痛々しいその姿は、あまり見ていたくない。


「……この手紙を書いたのは、いつだ?」
「ん?壁外調査に出る前日だけど」
「なら、何で壁外に出る前に言わなかった?前日に書いたのなら、その時に渡せばいいだろ」


言わなかったのは、死ぬ可能性があるからか?伝えたところで壁外調査で死んだら意味がないからか?だったら、手紙に書いたのはなぜだ?
戻ってきたら話したい事がある、ってのは必ず戻ってくるという意味じゃなかったのか?お前はそんなに弱気なやつだったか?

自分でもよく分からないが腹が立った。


「…言おう言おうとは思ってたんだけど…なかなか、言えなくて。手紙だったら伝えられるかなーって思って書いた。それがたまたま壁外調査の前日だったってだけで。でもそんな時にこんな事伝えるのもなんか…ね?だから戻ってきたら伝えようと思ってた。」
「……じゃあ、死ぬ可能性があるから、言わなかったっていうわけじゃ…ないのか」
「なにそれ、そんなわけないでしょ?壁外で死ぬ気なんて更々ない。だからこそ戻ってきてからでもいいかなって思えたんだし。」
「…そうか」
「まぁ死にかけはしたけど…でもちゃんと戻ってきたでしょ?なのにリヴァイ一回も来てくれないんだもん。だからあの子に渡しておいてって頼んだの。そしたら来てくれるかなって思って。」
「……」
「何で来てくれなかったの?ヘマするようなやつはどうでもいいって?」
「………んなわけ、ねぇだろ」
「え?」
「俺はお前が眠りこけてる間に何度も来てるんだよ」
「え……そうなの?」


壁外調査でナマエは班員を助けようとして深手を負った。それでもなんとか一命は取り留めたが一週間ほどは意識が戻らなかった。意識のないナマエに何度話しかけてもこいつは少しも反応しなかった。
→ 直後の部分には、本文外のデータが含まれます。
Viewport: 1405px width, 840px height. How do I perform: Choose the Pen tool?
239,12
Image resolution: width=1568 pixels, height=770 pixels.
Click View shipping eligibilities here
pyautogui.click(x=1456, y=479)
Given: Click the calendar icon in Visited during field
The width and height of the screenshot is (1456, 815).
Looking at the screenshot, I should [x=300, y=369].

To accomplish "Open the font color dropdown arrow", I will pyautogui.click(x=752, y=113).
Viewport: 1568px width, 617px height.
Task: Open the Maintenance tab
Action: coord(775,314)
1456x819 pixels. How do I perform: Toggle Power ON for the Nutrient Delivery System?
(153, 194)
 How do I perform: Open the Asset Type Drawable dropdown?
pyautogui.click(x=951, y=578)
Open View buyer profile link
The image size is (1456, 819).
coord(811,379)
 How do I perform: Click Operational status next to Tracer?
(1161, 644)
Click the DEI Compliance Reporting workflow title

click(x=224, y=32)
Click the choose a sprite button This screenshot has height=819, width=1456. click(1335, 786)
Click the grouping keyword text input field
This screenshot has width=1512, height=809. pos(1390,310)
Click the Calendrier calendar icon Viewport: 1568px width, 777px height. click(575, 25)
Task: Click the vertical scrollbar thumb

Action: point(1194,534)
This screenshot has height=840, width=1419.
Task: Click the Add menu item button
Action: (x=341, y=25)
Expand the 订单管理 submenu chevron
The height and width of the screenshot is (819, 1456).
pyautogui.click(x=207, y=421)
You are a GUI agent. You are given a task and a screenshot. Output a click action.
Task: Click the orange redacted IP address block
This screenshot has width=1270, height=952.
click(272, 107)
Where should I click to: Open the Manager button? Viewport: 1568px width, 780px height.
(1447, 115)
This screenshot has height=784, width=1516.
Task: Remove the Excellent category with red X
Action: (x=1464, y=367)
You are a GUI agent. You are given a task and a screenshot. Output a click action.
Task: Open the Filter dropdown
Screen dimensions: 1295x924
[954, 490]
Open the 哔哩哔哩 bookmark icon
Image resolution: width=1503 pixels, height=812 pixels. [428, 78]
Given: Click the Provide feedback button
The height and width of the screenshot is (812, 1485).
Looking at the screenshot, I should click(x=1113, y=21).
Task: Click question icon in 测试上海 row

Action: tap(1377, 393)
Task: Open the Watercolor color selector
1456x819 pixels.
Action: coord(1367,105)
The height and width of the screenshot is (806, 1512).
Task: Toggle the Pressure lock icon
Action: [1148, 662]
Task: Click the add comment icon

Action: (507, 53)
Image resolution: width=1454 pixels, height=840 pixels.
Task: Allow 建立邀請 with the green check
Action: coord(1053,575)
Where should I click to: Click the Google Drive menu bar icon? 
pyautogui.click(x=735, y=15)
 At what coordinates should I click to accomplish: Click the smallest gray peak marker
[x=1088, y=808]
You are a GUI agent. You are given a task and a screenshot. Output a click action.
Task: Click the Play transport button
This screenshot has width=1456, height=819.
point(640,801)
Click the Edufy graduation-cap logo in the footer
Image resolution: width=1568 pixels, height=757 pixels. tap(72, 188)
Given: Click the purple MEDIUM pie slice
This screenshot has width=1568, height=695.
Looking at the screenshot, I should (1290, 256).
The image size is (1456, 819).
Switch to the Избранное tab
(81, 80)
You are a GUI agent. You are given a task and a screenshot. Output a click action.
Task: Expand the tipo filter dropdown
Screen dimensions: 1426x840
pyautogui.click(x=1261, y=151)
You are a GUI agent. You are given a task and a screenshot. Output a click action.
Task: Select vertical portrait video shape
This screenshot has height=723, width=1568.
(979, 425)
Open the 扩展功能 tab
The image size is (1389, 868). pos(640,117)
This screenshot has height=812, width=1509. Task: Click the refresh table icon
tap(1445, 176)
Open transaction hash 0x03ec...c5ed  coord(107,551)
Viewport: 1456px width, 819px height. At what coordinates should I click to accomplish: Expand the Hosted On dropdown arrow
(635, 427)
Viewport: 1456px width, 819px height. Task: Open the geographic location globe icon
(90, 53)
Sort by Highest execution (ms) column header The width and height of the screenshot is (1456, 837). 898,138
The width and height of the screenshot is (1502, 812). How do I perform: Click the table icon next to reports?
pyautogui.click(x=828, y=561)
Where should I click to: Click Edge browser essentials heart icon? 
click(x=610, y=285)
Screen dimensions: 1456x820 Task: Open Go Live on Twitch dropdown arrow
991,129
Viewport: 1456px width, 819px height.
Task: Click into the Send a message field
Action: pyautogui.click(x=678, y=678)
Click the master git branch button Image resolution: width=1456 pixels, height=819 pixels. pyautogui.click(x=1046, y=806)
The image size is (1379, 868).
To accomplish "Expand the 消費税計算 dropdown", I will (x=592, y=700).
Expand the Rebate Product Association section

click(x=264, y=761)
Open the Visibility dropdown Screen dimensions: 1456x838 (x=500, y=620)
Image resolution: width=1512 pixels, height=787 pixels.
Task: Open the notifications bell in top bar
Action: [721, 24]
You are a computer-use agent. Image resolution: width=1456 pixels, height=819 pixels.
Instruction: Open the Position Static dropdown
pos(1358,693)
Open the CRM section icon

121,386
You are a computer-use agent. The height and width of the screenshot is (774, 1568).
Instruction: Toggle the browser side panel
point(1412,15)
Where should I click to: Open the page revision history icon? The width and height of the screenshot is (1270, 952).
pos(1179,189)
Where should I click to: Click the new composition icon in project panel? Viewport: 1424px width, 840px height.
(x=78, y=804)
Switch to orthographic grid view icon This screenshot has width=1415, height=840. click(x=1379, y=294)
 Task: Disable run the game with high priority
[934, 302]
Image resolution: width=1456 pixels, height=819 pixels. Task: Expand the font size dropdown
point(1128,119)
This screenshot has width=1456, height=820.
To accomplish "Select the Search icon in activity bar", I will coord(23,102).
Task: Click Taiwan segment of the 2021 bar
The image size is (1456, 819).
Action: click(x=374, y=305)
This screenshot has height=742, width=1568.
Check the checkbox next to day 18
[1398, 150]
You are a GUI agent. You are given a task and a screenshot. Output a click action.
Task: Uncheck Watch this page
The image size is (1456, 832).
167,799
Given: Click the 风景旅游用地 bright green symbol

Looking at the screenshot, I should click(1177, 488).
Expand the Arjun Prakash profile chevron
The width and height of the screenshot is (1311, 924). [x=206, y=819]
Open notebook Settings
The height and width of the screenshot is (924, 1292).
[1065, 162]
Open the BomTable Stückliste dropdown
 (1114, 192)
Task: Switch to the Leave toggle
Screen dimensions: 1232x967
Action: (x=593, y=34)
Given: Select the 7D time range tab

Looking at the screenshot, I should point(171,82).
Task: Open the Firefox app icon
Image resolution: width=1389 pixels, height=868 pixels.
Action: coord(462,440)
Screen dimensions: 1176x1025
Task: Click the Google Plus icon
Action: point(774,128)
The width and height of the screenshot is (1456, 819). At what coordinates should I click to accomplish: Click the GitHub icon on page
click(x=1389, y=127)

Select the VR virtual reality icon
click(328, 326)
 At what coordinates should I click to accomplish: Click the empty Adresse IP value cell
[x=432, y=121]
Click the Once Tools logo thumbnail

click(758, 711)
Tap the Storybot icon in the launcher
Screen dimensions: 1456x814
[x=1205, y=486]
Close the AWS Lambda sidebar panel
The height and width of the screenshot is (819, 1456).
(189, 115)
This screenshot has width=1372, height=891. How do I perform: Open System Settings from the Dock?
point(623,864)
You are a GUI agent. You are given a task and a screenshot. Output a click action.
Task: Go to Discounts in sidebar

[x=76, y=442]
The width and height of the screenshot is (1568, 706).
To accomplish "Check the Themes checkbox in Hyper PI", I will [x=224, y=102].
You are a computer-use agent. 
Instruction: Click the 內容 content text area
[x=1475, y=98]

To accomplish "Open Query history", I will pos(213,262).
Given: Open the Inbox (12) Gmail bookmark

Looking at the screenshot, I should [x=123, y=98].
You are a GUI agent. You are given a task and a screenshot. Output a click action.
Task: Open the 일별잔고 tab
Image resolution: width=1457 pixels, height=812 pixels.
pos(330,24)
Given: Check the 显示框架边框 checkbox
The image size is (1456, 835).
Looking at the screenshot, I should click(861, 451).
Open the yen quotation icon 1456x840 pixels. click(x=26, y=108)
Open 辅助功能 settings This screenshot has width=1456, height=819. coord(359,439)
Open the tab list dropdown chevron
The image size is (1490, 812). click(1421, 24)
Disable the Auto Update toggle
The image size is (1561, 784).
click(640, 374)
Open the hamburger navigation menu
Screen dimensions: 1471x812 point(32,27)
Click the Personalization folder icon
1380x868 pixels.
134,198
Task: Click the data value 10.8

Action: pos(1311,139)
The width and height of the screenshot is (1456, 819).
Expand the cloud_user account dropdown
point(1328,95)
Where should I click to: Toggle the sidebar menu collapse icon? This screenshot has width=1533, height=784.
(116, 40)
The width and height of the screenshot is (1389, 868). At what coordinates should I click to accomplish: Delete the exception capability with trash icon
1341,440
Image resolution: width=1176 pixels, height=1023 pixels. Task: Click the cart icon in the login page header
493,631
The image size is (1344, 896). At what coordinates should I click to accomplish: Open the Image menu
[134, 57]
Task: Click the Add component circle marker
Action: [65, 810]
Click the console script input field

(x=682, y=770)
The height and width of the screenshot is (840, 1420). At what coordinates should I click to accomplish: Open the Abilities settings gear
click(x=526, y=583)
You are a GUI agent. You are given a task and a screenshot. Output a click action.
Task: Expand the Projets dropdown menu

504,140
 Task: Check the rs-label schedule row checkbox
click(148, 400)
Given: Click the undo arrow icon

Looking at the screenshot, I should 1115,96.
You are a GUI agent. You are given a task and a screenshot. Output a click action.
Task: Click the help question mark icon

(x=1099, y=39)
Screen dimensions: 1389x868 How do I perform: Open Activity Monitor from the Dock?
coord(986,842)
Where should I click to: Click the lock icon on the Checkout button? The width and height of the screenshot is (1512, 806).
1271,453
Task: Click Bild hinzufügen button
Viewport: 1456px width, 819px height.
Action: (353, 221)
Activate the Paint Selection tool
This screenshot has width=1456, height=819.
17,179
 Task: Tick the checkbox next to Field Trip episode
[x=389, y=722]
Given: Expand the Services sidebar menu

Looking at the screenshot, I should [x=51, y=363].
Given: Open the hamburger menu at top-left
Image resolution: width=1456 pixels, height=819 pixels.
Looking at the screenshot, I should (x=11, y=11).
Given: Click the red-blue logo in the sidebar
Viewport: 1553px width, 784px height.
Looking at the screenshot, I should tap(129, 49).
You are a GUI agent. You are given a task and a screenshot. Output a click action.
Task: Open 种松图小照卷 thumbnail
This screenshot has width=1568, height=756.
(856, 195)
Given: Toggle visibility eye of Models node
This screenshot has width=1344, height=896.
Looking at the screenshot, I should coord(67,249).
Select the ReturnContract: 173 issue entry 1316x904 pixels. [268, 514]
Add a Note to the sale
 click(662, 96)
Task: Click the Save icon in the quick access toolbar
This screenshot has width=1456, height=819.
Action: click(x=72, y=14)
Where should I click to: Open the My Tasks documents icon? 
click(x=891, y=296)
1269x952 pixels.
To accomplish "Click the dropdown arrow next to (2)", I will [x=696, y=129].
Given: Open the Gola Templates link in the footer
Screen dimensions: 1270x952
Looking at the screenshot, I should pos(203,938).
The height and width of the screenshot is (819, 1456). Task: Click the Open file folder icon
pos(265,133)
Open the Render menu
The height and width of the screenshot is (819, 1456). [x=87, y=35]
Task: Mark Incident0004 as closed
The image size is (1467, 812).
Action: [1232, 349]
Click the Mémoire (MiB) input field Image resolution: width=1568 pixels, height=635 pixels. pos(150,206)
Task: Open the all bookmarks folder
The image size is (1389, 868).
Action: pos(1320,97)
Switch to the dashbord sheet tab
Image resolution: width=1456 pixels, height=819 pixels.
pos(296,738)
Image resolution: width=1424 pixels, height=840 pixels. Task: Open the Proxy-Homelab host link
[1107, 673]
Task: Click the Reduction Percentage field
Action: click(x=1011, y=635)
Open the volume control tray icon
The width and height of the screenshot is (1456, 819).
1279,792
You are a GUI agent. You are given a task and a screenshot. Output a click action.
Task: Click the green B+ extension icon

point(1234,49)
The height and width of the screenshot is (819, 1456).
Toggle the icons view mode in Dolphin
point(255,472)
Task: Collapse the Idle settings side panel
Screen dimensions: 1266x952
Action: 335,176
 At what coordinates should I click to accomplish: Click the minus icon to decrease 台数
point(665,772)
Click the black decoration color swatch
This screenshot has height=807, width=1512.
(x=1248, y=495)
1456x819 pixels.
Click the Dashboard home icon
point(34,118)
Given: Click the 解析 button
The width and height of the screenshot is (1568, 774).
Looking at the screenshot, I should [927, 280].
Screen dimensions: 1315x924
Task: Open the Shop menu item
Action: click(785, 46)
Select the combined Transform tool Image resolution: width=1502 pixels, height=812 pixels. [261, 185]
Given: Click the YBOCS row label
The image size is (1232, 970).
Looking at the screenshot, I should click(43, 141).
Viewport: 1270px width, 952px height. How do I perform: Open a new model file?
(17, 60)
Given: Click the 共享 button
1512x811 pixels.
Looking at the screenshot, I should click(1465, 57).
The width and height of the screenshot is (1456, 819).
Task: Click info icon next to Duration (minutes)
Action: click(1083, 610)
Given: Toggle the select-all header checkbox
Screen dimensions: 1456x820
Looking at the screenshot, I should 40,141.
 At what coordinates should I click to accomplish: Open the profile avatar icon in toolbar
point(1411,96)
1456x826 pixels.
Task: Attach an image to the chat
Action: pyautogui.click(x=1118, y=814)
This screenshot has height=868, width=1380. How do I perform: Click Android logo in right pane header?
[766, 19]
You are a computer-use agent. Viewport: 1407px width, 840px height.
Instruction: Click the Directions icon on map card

目が覚めたとナマエの同期から聞いた時はひどく安心し、だがそれからは会いに行かなかった。ずっとナマエの事ばかり考えて過ごし、自分でも驚くほどナマエだらけの脳内に戸惑ったからだ。何を話せばいいのか分からなかった。目が覚め生きているのならそれでいいというのもあったが。


「俺がどれだけ、心配したと思ってる」
「……ごめん。そう、だよね。ごめん…」
「…チッ、」


責めにきたわけじゃない。こんな顔を見に来たわけじゃない。
自分に舌打ちをして、ナマエに近づきその頬に触れた。


「…ナマエ」
「……ん、」


傷の残るその綺麗な顔に、らしくなく心臓が速まる。


「俺もお前が、好きらしい。」


だがそんなもん無視して言った。するとナマエはいつかみたいに涙を溜めながら微笑んだ。


「…うん。私も、好き」


それはあの時のような悲しげな笑顔とは少し違い、それを見て心が落ち着いていくのが分かった。


「…ひとつ、約束しろ」
「…ん?なに?」
「どこに行ったとしても、必ず戻ってくると約束しろ。」


こんな言葉に意味があるとは思わない。死ぬ時は死ぬ。そんな事は分かっている。それでも言わずにはいられないのは、それほどナマエの事が好きだからだろう。


「…分かった。リヴァイを残して死んだりしないよ。」


そのただの言葉に、俺はひどく安心した。


「じゃあ、リヴァイの方こそ何があっても絶対私のところに帰ってきてね?」
「…ああ。当然だ。」


約束を交わし、ナマエは動かしづらそうに手を俺の手に重ねた。


「…ラブレターなんて書いたの、初めてで緊張した。」
「…もっと他に書く事はなかったのか?余白だらけじゃねぇか」
「こういうのはストレートにそれだけの方が伝わるかなって。…でも、もう書かない。それが最初で最後。」
「そうか」
「うん。これからは言葉で直接伝えるよ。だからそれが最後のラブレター。大切にしてね?」
「残念だがもうすでにくしゃくしゃだ。」
「ちょ、大事にしてよ」
「悪いな。あとで綺麗に伸ばしておく。」
「ふっ、まぁ別にいいんだけど……っ、いてて…」


ナマエはいきなり顔を顰めて痛がった。普通に喋ってはいるが体はあまりよくないんだろう。そりゃそうだ。あんまり無理をさせてはいけない。キスでもしたいところだがやめておこう。


「大丈夫か」
「…う、ん。平気」
「無理するな。寝てろ」
「やだリヴァイと話してたい」
「………そういう事を言うのはやめろ。」
「なんで?可愛い?」
「ああ。」
「ちょ……今のは笑うところなんだけど?」


今話さなくてもどうせこいつはまたしつこいくらいに話しかけてくるだろう。
頬を少し染めるナマエに思わず口元が緩む。


「早く治せよ。」


そして髪をくしゃりと撫で、寂しがるナマエに言い聞かせ病室を後にした。


「……、」


ナマエからの最後のラブレターとやらを見てその文字を指でなぞる。そして綺麗に畳んでポケットに大事に仕舞った。

死ぬ気なんて更々ない俺達は、これから先何があってもお互いのもとへと戻ってくるだろう。
それを信じて、前を向き歩き出した。